**ACTIVITY**: Starting with the first line and ending with the last, transcribe the data exactly.

▶

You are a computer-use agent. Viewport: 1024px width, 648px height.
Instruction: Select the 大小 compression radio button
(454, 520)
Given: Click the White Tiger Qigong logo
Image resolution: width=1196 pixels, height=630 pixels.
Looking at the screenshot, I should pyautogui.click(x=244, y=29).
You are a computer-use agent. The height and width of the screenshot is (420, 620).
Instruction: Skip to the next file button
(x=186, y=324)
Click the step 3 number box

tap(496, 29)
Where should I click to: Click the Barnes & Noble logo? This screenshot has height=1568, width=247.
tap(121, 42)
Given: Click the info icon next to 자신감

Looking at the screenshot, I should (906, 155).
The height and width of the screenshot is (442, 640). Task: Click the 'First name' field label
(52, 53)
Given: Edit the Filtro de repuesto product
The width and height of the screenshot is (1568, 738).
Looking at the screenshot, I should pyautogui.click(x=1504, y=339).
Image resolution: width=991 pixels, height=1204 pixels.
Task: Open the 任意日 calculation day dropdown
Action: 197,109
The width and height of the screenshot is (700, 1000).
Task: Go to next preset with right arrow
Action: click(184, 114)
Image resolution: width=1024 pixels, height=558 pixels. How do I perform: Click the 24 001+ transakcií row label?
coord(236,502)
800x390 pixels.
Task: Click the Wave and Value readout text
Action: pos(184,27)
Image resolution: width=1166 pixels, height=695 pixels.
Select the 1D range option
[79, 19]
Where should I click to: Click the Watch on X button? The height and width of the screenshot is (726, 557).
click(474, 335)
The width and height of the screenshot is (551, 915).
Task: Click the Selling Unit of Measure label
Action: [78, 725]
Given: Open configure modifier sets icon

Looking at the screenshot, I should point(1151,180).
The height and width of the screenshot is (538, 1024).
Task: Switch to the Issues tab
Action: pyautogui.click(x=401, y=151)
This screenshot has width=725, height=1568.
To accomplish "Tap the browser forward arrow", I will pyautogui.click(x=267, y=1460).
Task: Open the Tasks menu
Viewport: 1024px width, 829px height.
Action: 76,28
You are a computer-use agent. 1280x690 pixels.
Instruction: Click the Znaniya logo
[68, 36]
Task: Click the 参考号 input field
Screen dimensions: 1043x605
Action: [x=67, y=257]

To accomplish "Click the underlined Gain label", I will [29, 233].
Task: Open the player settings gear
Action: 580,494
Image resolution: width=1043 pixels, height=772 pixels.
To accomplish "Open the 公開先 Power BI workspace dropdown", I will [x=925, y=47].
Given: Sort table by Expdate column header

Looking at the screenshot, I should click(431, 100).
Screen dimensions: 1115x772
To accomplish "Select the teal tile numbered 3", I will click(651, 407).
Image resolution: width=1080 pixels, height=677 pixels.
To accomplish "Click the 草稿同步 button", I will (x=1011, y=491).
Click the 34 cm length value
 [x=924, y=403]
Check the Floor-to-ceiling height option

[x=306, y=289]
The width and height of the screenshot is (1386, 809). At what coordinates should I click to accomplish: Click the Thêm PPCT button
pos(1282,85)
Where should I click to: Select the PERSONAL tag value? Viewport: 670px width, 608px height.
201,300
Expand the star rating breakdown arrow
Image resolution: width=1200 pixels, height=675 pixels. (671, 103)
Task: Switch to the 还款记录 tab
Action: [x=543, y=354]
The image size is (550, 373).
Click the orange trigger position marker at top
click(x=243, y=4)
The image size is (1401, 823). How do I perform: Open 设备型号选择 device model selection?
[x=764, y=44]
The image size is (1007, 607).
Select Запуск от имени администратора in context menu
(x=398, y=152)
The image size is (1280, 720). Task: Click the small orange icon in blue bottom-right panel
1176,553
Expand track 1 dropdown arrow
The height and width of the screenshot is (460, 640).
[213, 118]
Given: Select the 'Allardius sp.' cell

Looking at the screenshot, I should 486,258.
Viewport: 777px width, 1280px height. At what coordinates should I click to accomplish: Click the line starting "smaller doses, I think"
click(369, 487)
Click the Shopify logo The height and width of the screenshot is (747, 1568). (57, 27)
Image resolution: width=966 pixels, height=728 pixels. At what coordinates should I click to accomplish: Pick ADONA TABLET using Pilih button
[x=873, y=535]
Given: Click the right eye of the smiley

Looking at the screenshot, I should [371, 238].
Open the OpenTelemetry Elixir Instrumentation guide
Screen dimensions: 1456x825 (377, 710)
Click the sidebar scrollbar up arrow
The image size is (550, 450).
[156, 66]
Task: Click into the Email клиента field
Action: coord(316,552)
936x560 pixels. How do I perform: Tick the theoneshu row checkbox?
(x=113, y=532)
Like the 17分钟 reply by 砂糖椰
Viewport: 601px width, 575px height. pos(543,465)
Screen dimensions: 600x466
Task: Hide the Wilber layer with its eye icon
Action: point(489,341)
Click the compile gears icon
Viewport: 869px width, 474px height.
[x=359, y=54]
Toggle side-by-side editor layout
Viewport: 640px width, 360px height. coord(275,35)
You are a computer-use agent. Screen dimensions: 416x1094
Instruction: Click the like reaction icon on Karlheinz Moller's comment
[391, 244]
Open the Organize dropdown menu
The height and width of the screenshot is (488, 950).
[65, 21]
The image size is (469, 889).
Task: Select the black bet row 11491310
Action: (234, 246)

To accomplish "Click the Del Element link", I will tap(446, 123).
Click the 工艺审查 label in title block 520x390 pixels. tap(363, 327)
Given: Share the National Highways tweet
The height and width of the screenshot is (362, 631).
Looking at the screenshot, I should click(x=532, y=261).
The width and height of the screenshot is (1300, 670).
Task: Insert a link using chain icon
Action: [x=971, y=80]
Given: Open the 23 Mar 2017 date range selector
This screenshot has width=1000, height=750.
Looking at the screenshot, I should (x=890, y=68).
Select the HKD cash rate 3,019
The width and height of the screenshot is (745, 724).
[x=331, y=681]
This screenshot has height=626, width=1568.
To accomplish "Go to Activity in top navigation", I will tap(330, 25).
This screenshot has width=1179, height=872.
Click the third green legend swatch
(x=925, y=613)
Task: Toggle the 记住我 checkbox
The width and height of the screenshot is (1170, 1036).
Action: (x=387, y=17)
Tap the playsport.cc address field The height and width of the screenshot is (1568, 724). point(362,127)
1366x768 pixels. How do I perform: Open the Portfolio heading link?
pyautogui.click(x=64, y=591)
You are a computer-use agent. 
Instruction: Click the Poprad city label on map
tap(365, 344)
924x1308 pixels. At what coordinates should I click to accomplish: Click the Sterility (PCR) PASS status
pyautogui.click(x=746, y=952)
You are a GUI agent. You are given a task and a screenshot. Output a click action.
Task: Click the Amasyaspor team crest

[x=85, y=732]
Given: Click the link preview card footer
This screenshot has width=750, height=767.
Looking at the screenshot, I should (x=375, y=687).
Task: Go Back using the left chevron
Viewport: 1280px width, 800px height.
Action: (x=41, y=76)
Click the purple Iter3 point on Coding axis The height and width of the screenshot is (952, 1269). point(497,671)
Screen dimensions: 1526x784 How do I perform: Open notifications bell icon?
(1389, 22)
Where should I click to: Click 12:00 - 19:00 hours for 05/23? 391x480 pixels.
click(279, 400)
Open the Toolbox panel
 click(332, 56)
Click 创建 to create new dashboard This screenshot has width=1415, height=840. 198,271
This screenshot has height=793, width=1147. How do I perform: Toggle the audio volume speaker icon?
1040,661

◀

**YOUR SOLUTION**:
You are a computer-use agent. Viewport: 1024px width, 648px height.
Instruction: Select the 大小 compression radio button
(454, 520)
Given: Click the White Tiger Qigong logo
Image resolution: width=1196 pixels, height=630 pixels.
Looking at the screenshot, I should pyautogui.click(x=244, y=29).
You are a computer-use agent. The height and width of the screenshot is (420, 620).
Instruction: Skip to the next file button
(x=186, y=324)
Click the step 3 number box

tap(496, 29)
Where should I click to: Click the Barnes & Noble logo? This screenshot has height=1568, width=247.
tap(121, 42)
Given: Click the info icon next to 자신감

Looking at the screenshot, I should (906, 155).
The height and width of the screenshot is (442, 640). Task: Click the 'First name' field label
(52, 53)
Given: Edit the Filtro de repuesto product
The width and height of the screenshot is (1568, 738).
Looking at the screenshot, I should pyautogui.click(x=1504, y=339).
Image resolution: width=991 pixels, height=1204 pixels.
Task: Open the 任意日 calculation day dropdown
Action: 197,109
The width and height of the screenshot is (700, 1000).
Task: Go to next preset with right arrow
Action: click(184, 114)
Image resolution: width=1024 pixels, height=558 pixels. How do I perform: Click the 24 001+ transakcií row label?
coord(236,502)
800x390 pixels.
Task: Click the Wave and Value readout text
Action: pos(184,27)
Image resolution: width=1166 pixels, height=695 pixels.
Select the 1D range option
[79, 19]
Where should I click to: Click the Watch on X button? The height and width of the screenshot is (726, 557).
click(474, 335)
The width and height of the screenshot is (551, 915).
Task: Click the Selling Unit of Measure label
Action: [78, 725]
Given: Open configure modifier sets icon

Looking at the screenshot, I should point(1151,180).
The height and width of the screenshot is (538, 1024).
Task: Switch to the Issues tab
Action: pyautogui.click(x=401, y=151)
This screenshot has width=725, height=1568.
To accomplish "Tap the browser forward arrow", I will pyautogui.click(x=267, y=1460).
Task: Open the Tasks menu
Viewport: 1024px width, 829px height.
Action: 76,28
You are a computer-use agent. 1280x690 pixels.
Instruction: Click the Znaniya logo
[68, 36]
Task: Click the 参考号 input field
Screen dimensions: 1043x605
Action: [x=67, y=257]

To accomplish "Click the underlined Gain label", I will [29, 233].
Task: Open the player settings gear
Action: 580,494
Image resolution: width=1043 pixels, height=772 pixels.
To accomplish "Open the 公開先 Power BI workspace dropdown", I will [x=925, y=47].
Given: Sort table by Expdate column header

Looking at the screenshot, I should click(431, 100).
Screen dimensions: 1115x772
To accomplish "Select the teal tile numbered 3", I will click(651, 407).
Image resolution: width=1080 pixels, height=677 pixels.
To accomplish "Click the 草稿同步 button", I will (x=1011, y=491).
Click the 34 cm length value
 [x=924, y=403]
Check the Floor-to-ceiling height option

[x=306, y=289]
The width and height of the screenshot is (1386, 809). At what coordinates should I click to accomplish: Click the Thêm PPCT button
pos(1282,85)
Where should I click to: Select the PERSONAL tag value? Viewport: 670px width, 608px height.
201,300
Expand the star rating breakdown arrow
Image resolution: width=1200 pixels, height=675 pixels. (671, 103)
Task: Switch to the 还款记录 tab
Action: [x=543, y=354]
The image size is (550, 373).
Click the orange trigger position marker at top
click(x=243, y=4)
The image size is (1401, 823). How do I perform: Open 设备型号选择 device model selection?
[x=764, y=44]
The image size is (1007, 607).
Select Запуск от имени администратора in context menu
(x=398, y=152)
The image size is (1280, 720). Task: Click the small orange icon in blue bottom-right panel
1176,553
Expand track 1 dropdown arrow
The height and width of the screenshot is (460, 640).
[213, 118]
Given: Select the 'Allardius sp.' cell

Looking at the screenshot, I should 486,258.
Viewport: 777px width, 1280px height. At what coordinates should I click to accomplish: Click the line starting "smaller doses, I think"
click(369, 487)
Click the Shopify logo The height and width of the screenshot is (747, 1568). (57, 27)
Image resolution: width=966 pixels, height=728 pixels. At what coordinates should I click to accomplish: Pick ADONA TABLET using Pilih button
[x=873, y=535]
Given: Click the right eye of the smiley

Looking at the screenshot, I should [371, 238].
Open the OpenTelemetry Elixir Instrumentation guide
Screen dimensions: 1456x825 (377, 710)
Click the sidebar scrollbar up arrow
The image size is (550, 450).
[156, 66]
Task: Click into the Email клиента field
Action: coord(316,552)
936x560 pixels. How do I perform: Tick the theoneshu row checkbox?
(x=113, y=532)
Like the 17分钟 reply by 砂糖椰
Viewport: 601px width, 575px height. pos(543,465)
Screen dimensions: 600x466
Task: Hide the Wilber layer with its eye icon
Action: point(489,341)
Click the compile gears icon
Viewport: 869px width, 474px height.
[x=359, y=54]
Toggle side-by-side editor layout
Viewport: 640px width, 360px height. coord(275,35)
You are a computer-use agent. Screen dimensions: 416x1094
Instruction: Click the like reaction icon on Karlheinz Moller's comment
[391, 244]
Open the Organize dropdown menu
The height and width of the screenshot is (488, 950).
[65, 21]
The image size is (469, 889).
Task: Select the black bet row 11491310
Action: (234, 246)

To accomplish "Click the Del Element link", I will tap(446, 123).
Click the 工艺审查 label in title block 520x390 pixels. tap(363, 327)
Given: Share the National Highways tweet
The height and width of the screenshot is (362, 631).
Looking at the screenshot, I should click(x=532, y=261).
The width and height of the screenshot is (1300, 670).
Task: Insert a link using chain icon
Action: [x=971, y=80]
Given: Open the 23 Mar 2017 date range selector
This screenshot has width=1000, height=750.
Looking at the screenshot, I should (x=890, y=68).
Select the HKD cash rate 3,019
The width and height of the screenshot is (745, 724).
[x=331, y=681]
This screenshot has height=626, width=1568.
To accomplish "Go to Activity in top navigation", I will tap(330, 25).
This screenshot has width=1179, height=872.
Click the third green legend swatch
(x=925, y=613)
Task: Toggle the 记住我 checkbox
The width and height of the screenshot is (1170, 1036).
Action: (x=387, y=17)
Tap the playsport.cc address field The height and width of the screenshot is (1568, 724). point(362,127)
1366x768 pixels. How do I perform: Open the Portfolio heading link?
pyautogui.click(x=64, y=591)
You are a computer-use agent. 
Instruction: Click the Poprad city label on map
tap(365, 344)
924x1308 pixels. At what coordinates should I click to accomplish: Click the Sterility (PCR) PASS status
pyautogui.click(x=746, y=952)
You are a GUI agent. You are given a task and a screenshot. Output a click action.
Task: Click the Amasyaspor team crest

[x=85, y=732]
Given: Click the link preview card footer
This screenshot has width=750, height=767.
Looking at the screenshot, I should (x=375, y=687).
Task: Go Back using the left chevron
Viewport: 1280px width, 800px height.
Action: (x=41, y=76)
Click the purple Iter3 point on Coding axis The height and width of the screenshot is (952, 1269). point(497,671)
Screen dimensions: 1526x784 How do I perform: Open notifications bell icon?
(1389, 22)
Where should I click to: Click 12:00 - 19:00 hours for 05/23? 391x480 pixels.
click(279, 400)
Open the Toolbox panel
 click(332, 56)
Click 创建 to create new dashboard This screenshot has width=1415, height=840. 198,271
This screenshot has height=793, width=1147. How do I perform: Toggle the audio volume speaker icon?
1040,661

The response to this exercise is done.